Because “viral infections such as influenza can destabilize and worsen cardiac conditions,” it is likely that COVID-19 will also have an effect, with varying severity in individuals, particularly given indications that 40% of patients with COVID-19 have underlying cardiovascular or cerebrovascular disease.[1,2] These patients are at high risk of having complications and/or dying.

Acute Cardiac Complications of COVID-19

  • COVID-19-related cardiac complications include arrhythmia and acute cardiac injury.

  • Conditions that can precipitate cardiac complications include acute-onset heart failure, myocardial infarction, myocarditis, and cardiac arrest, as well as any illness that places a higher cardiometabolic demand on patients.

  • COVID-19 cardiac complications appear in line with severe acute respiratory syndrome (SARS), Middle East respiratory syndrome (MERS), and influenza analogs.

  • Cardiologists should prepare to aid other specialists in managing cardiac complications in patients with severe COVID-19.

  • Cardiology and critical care teams should coordinate management of patients requiring extracorporeal circulatory support with veno-venous (V-V) versus veno-arterial (V-A) extracorporeal membrane oxygenation (ECMO).

  • Obtain echocardiography in the setting of heart failure, arrhythmia, electrocardiographic (ECG) changes, or cardiomegaly.

ACC Guidance

  • COVID-19 is a fast-moving epidemic with an uncertain clinical profile; providers should be prepared for guidance to shift as more information becomes available.

  • COVID-19 is spread through droplets and can live for substantial periods outside the body; containment and prevention using standard public health and personal strategies for preventing the spread of communicable disease remains the priority.

  • Make plans to quickly identify and isolate cardiovascular patients with COVID-19 symptoms from other patients, including in the ambulatory setting.

  • Those with underlying cardiovascular disease (CVD) have a higher risk of contracting COVID-19 and have a worse prognosis. Advise these patients of the potential increased risk and encourage additional, reasonable precautions.

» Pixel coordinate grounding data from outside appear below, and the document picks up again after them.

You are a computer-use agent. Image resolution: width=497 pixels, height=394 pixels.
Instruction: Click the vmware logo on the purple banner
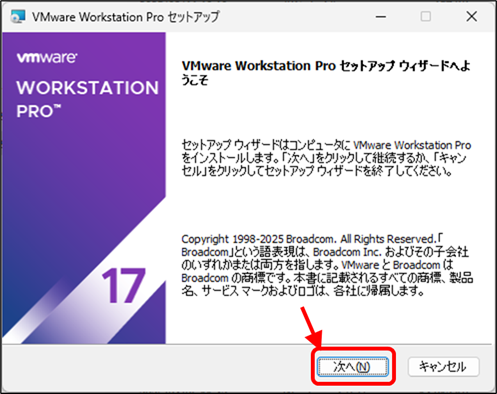[47, 57]
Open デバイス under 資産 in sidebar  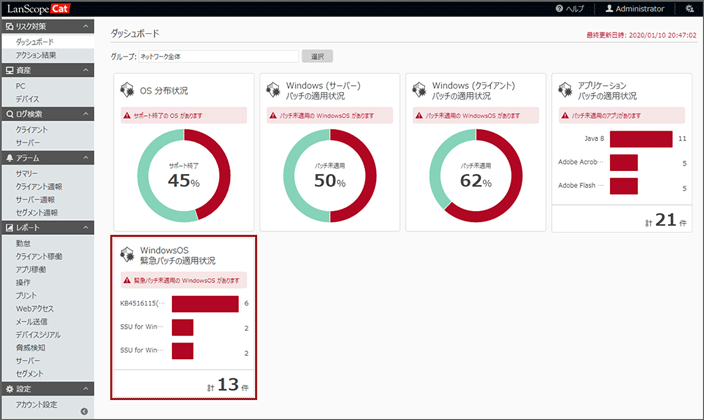(x=28, y=100)
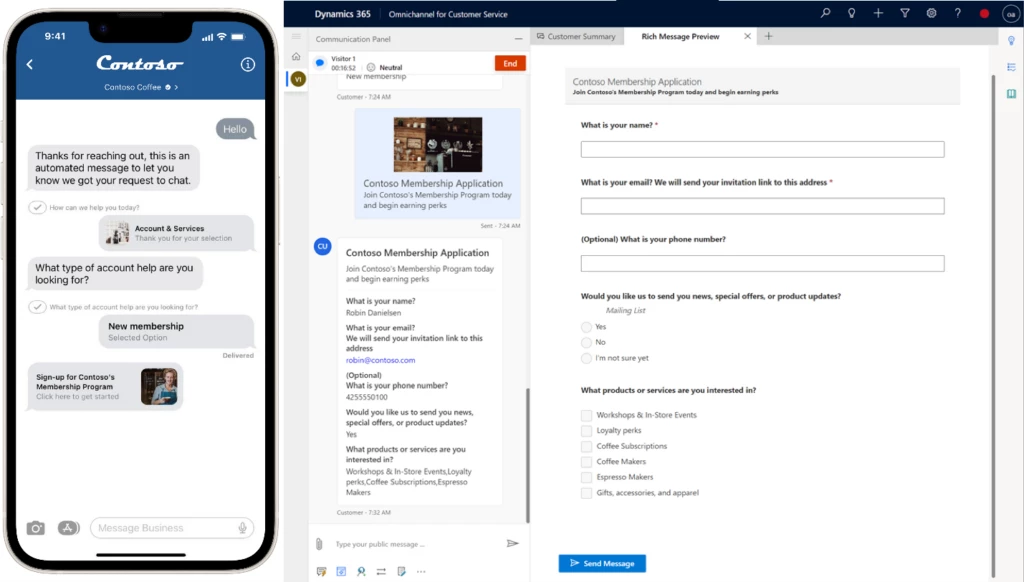Click inside the What is your name field
The width and height of the screenshot is (1024, 582).
762,149
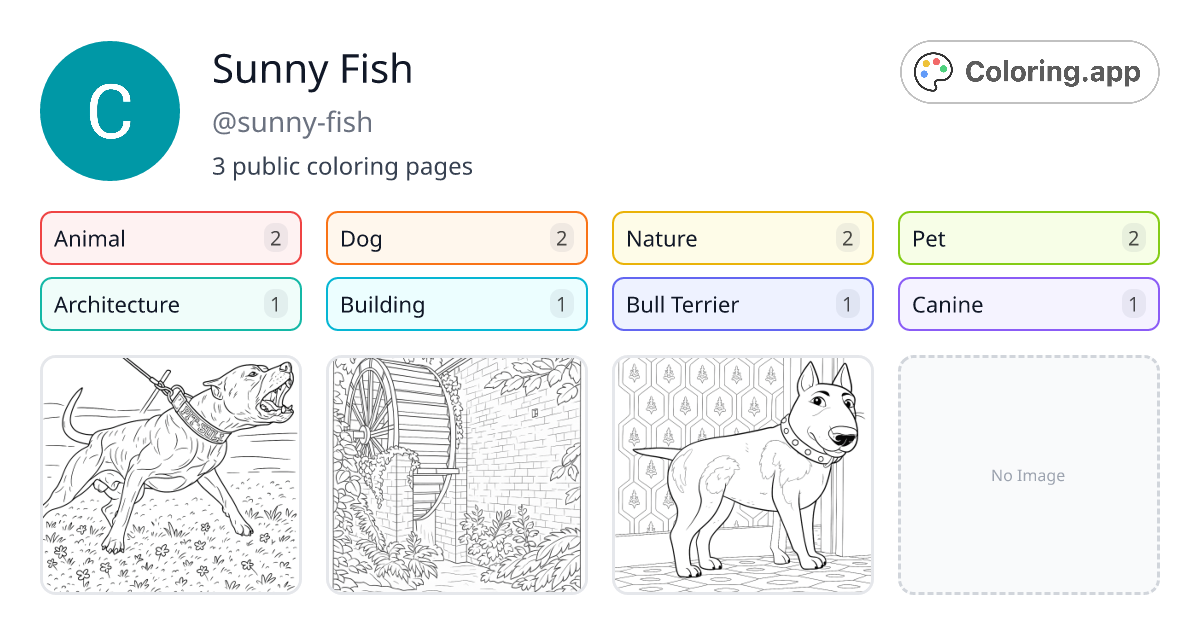Open the barking dog coloring page
The image size is (1200, 630).
170,475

  • It is important for patients with CVD to be up to date with vaccinations, including the pneumococcal vaccine, given the increased risk of secondary bacterial infection; it would also be prudent to receive influenza vaccination to prevent another source of fever which could be initially confused with coronavirus infection.

  • Older adults are less likely to present with fever, thus close assessment for other symptoms such as cough or shortness of breath is warranted.

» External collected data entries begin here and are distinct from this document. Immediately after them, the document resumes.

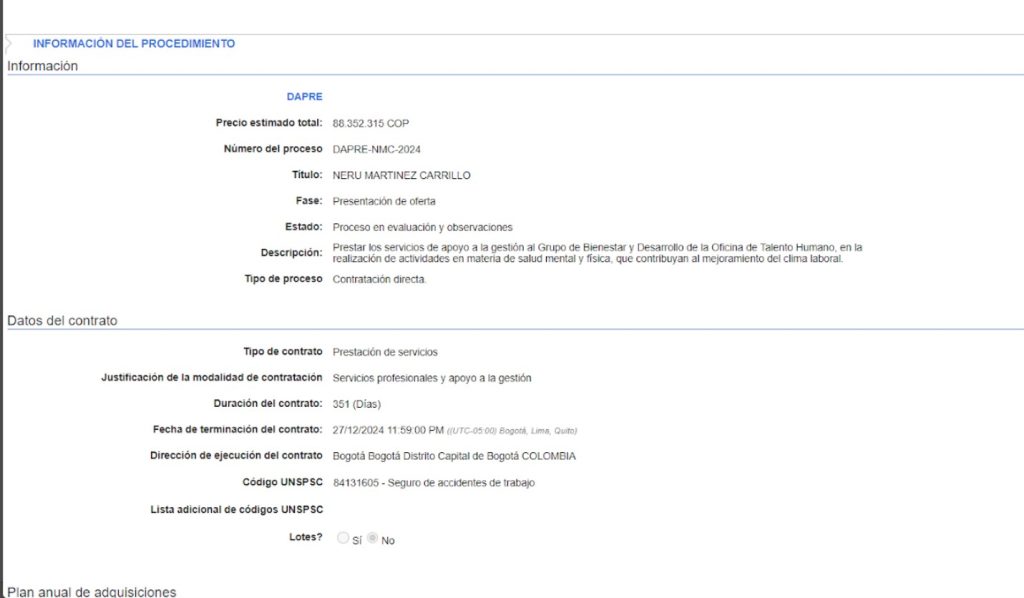The width and height of the screenshot is (1024, 598).
Task: Click the Prestación de servicios contract type
Action: [x=385, y=352]
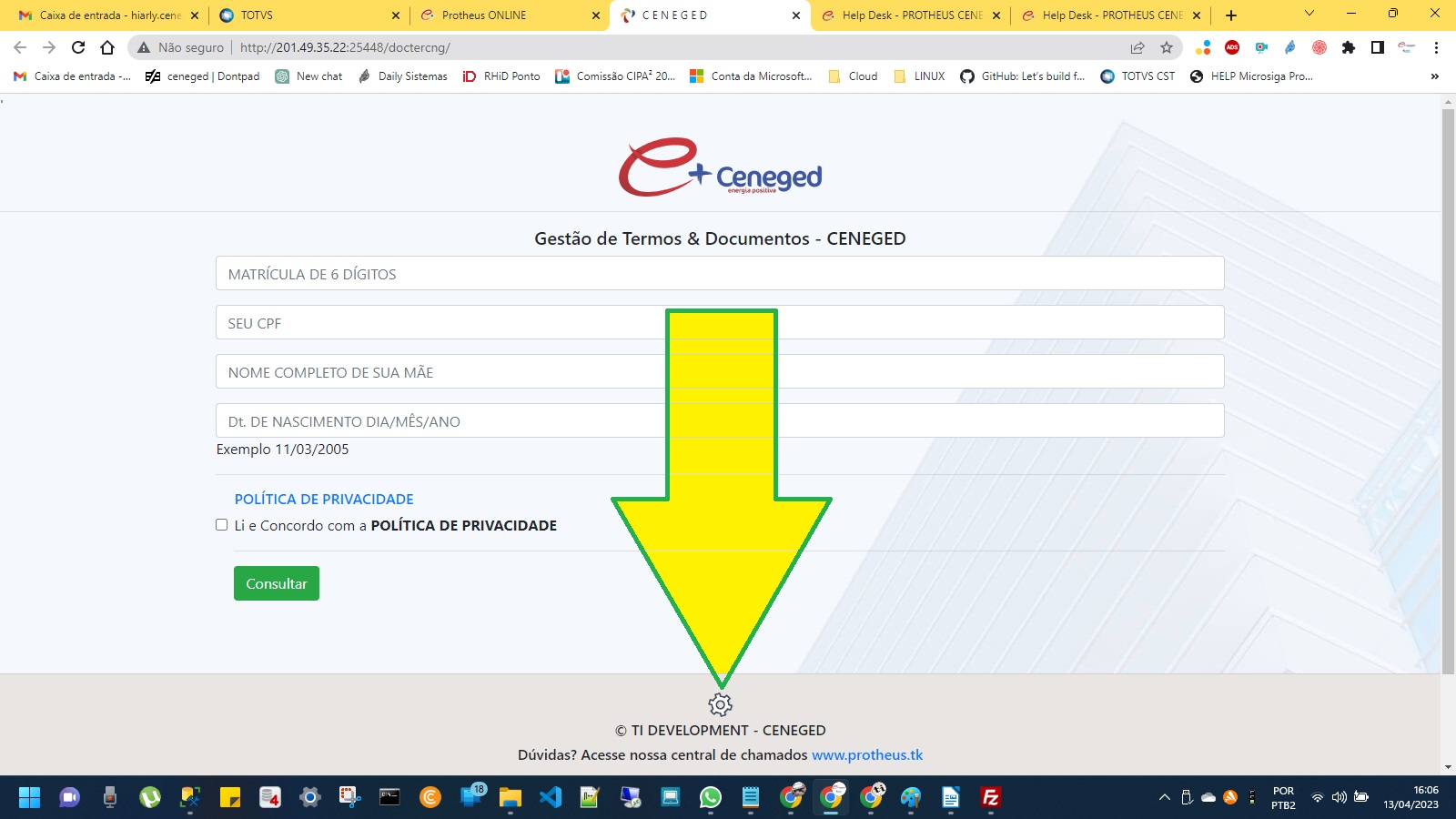Bookmark this page with star icon
Image resolution: width=1456 pixels, height=819 pixels.
point(1167,47)
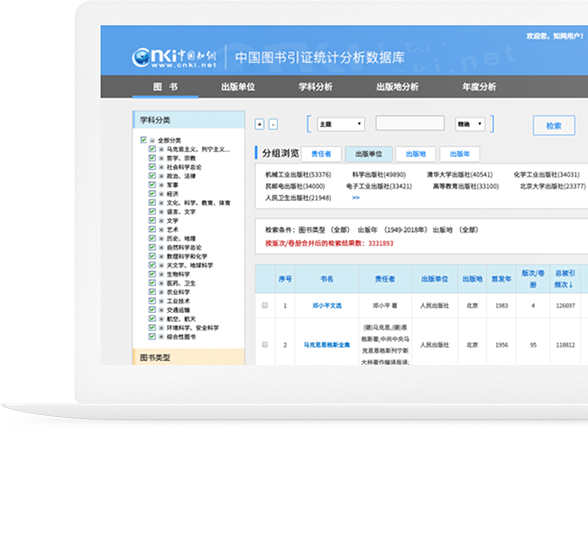Viewport: 588px width, 542px height.
Task: Switch to the 出版单位 navigation tab
Action: tap(238, 87)
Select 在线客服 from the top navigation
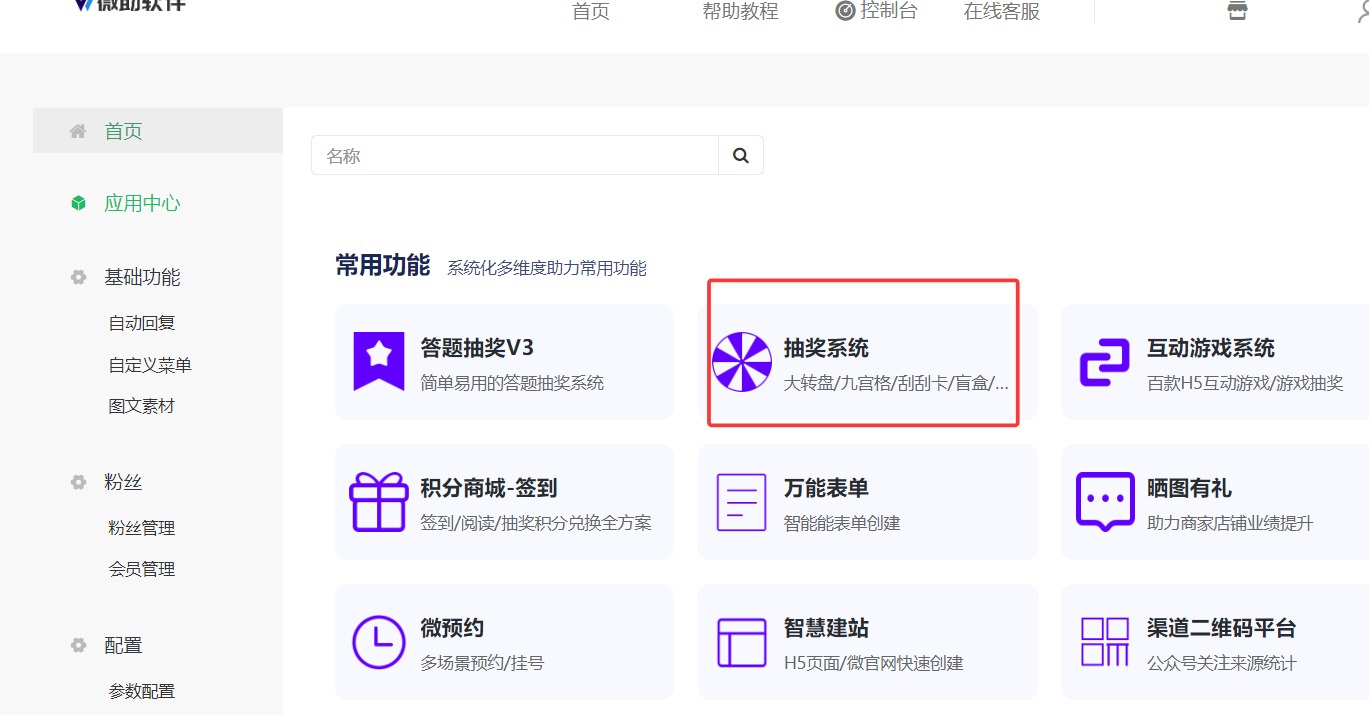The width and height of the screenshot is (1369, 715). pos(999,10)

  • In areas with active COVID-19 outbreaks, substituting telephone/telehealth visits for in-person routine visits for stable CVD patients may be reasonable.

  • The emphasis for CVD patients in areas without widespread COVID-19 should remain on the threat from influenza, the importance of vaccination, and frequent handwashing, and continued adherence to all guideline-directed therapy for underlying chronic conditions.

  • It is reasonable to triage COVID-19 patients according to the presence of underlying cardiovascular, diabetic, respiratory, renal, oncologic, and other chronic diseases for prioritized treatment.

  • Providers are cautioned that classic symptoms and presentation of acute myocardial infarction may be overshadowed in the context of coronavirus, resulting in underdiagnosis.

  • Some experts have suggested that the rigorous use of guideline-directed, plaque-stabilizing agents could offer additional protection to patients with CVD during a widespread outbreak (statins, beta blockers, angiotensin-converting enzyme inhibitors, [ACEIs], acetylsalicylic acid [ASA]); however, such therapies should be tailored to individual patients.